* **Aim**:
Reproduce the lines below verbatim.

* **Data provided**:
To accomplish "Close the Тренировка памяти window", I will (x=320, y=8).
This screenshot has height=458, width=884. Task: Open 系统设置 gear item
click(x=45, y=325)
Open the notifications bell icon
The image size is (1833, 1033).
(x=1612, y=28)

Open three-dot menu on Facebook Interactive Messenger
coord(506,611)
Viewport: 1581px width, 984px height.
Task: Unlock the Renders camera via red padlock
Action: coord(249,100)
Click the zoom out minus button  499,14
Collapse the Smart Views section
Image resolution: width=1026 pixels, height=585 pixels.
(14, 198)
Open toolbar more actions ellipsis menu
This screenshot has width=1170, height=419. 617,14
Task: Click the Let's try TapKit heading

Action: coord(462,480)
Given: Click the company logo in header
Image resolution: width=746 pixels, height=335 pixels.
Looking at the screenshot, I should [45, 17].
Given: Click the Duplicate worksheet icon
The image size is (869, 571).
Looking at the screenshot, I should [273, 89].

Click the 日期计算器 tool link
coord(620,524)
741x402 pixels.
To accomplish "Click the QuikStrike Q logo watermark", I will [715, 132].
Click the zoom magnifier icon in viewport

* **Finished exercise**:
To accomplish "Close the Тренировка памяти window", I will (x=320, y=8).
This screenshot has height=458, width=884. Task: Open 系统设置 gear item
click(x=45, y=325)
Open the notifications bell icon
The image size is (1833, 1033).
(x=1612, y=28)

Open three-dot menu on Facebook Interactive Messenger
coord(506,611)
Viewport: 1581px width, 984px height.
Task: Unlock the Renders camera via red padlock
Action: coord(249,100)
Click the zoom out minus button  499,14
Collapse the Smart Views section
Image resolution: width=1026 pixels, height=585 pixels.
(14, 198)
Open toolbar more actions ellipsis menu
This screenshot has width=1170, height=419. 617,14
Task: Click the Let's try TapKit heading

Action: coord(462,480)
Given: Click the company logo in header
Image resolution: width=746 pixels, height=335 pixels.
Looking at the screenshot, I should [45, 17].
Given: Click the Duplicate worksheet icon
The image size is (869, 571).
Looking at the screenshot, I should [273, 89].

Click the 日期计算器 tool link
coord(620,524)
741x402 pixels.
To accomplish "Click the QuikStrike Q logo watermark", I will [715, 132].
Click the zoom magnifier icon in viewport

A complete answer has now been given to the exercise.